The Joint Commission spent time in the Treasure Valley Sept. 18 and 19, hearing Dr. Torres, Sarah, and Treasure Valley Chief Operating Officer Kathy Moore present information about our services, programs, and quality metrics.
The reviewer toured the Boise and Meridian sites, interviewing staff members, reviewing stroke processes and staff knowledge in the EDs, medical imaging, and the stroke-designated units, and studying charts, data, and performance improvement metrics. The Joint Commission also evaluated our HR, learning services, and medical staff processes.
And while the visit was only two days, the work that was the subject of the visit goes back more than four years, with the effort accelerating in early 2011.
To improve our stroke care, Dr. Torres tapped national experts and worked closely with other ED physicians and St. Luke’s neurologists and interventional neuro-radiologists.
When the board of directors and Treasure Valley Chief Executive Officer Chris Roth made stroke certification a priority, resources were available but lots of work remained to be done.
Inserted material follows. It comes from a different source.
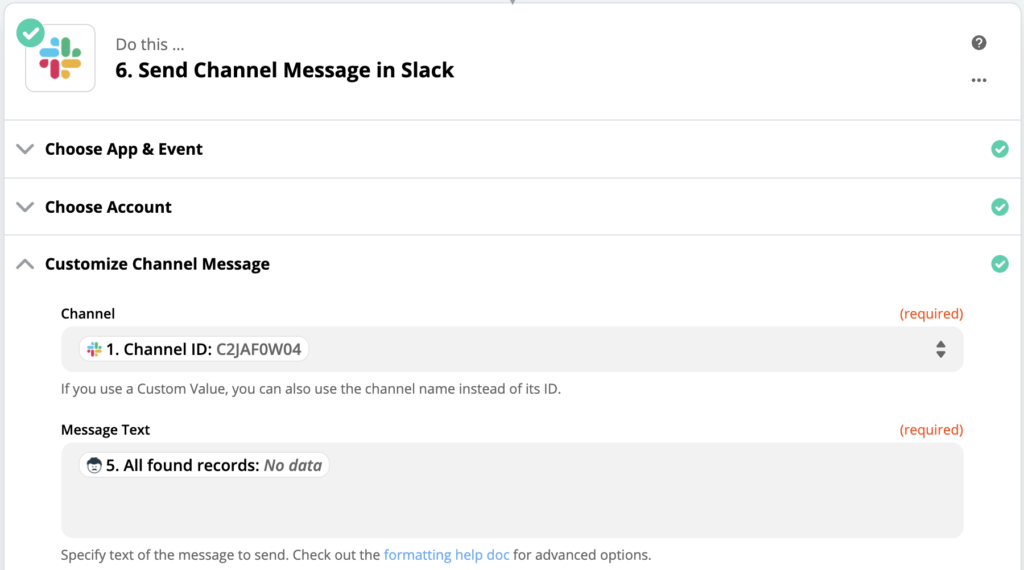Click Choose Account green check icon
The height and width of the screenshot is (570, 1024).
(999, 207)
The stroke team worked to standardize care, create processes and protocols where needed, and engage in continuous process improvement, from the first contact with emergency medical services to follow-up in our stroke clinic and at home.
Education was critical to the success of the group’s work. Dozens of St. Luke’s physicians and staff members needed to understand why stroke treatment was a priority and would improve patient care, and how to best proceed with care.
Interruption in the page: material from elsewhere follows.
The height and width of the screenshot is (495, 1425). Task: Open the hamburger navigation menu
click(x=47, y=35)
All the work paid off. The Joint Commission certification reviewer was impressed with staff and provider knowledge and engagement and the overall consistency of our care for stroke patients.
Specific strengths mentioned? Stroke patient identification in the Emergency Department, collaborative stroke follow-up, patient education materials, and our transient ischemic attack observation center, something not many other health care facilities have established.
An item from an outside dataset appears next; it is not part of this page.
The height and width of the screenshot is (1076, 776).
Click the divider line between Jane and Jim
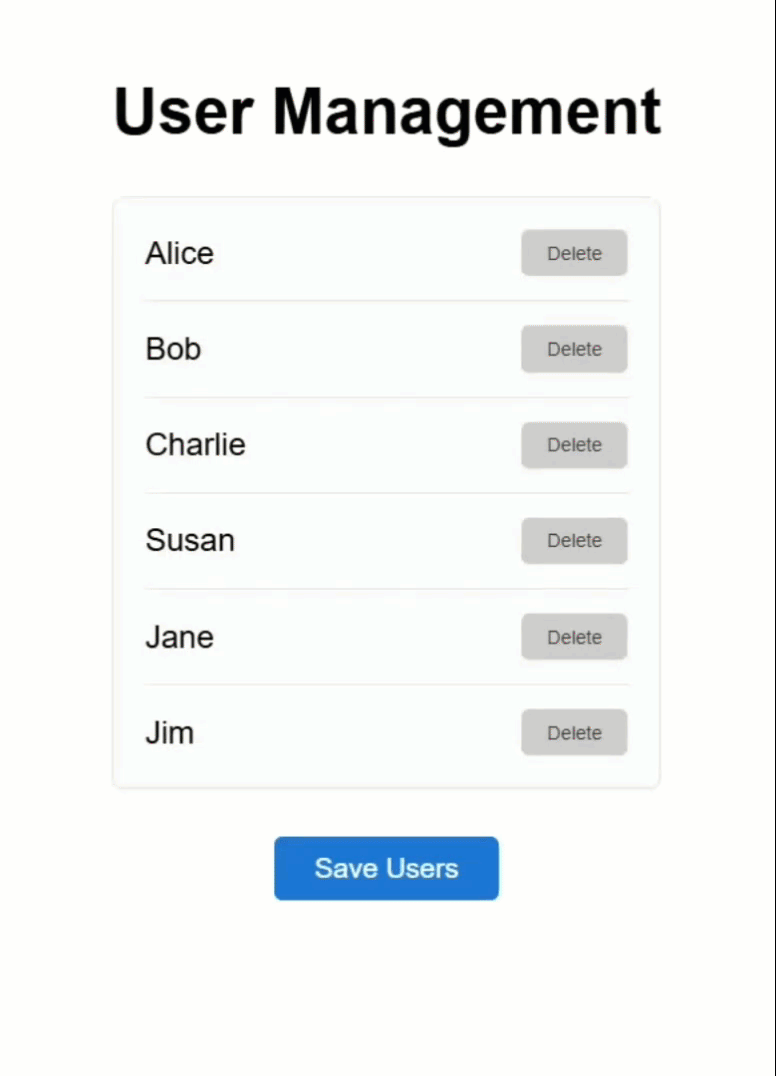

Joint Commission certification recognizes those organizations that continuously provide safe, high-quality care, treatment, and services, at the same time identifying opportunities for improvement in processes.
At St. Luke’s, the certification process, like the awards we have been garnering, is a means to remind us to keep working, perfecting, and transforming.
We use the certification process as an improvement tool. It’s a seal of quality that says we provide evidence-based care and are willing to be accountable for that, and that we’re committed to continual process improvement. We’ll be back for re-certification in two years, and those two years are an opportunity for us to get even better.
Next up: Magic Valley. Dr. Torres and many others already are working to prepare St. Luke’s Magic Valley for the certification process.
Our recent successful certification was a team effort, as Sarah eloquently points out.
“I want to commend nursing and all other staff. They have done this,” she said. “They’re the ones that have carried it out and have stepped up to the plate to make it happen.
“It couldn’t have happened without the whole team at the table.”
Congratulations to Dr. Torres, Sarah, all the physicians, nurses, therapists, technologists, and everyone involved in the Treasure Valley in making our stroke care the best it can be. By showing the surveyors your excellence, they saw the “better care” part of our Triple Aim strategy in action.
You are saving lives, reducing morbidity, and providing a tremendous service to all those in our community. From all of us in the St. Luke’s family, and from the patients and their families who benefit from this wonderful care, thank you!
David C. Pate, M.D., J.D., is president and CEO of St. Luke's Health System, based in Boise, Idaho. Dr. Pate joined the System in 2009. He received his medical degree from Baylor College of Medicine in Houston and his law degree from the University of Houston Law Center.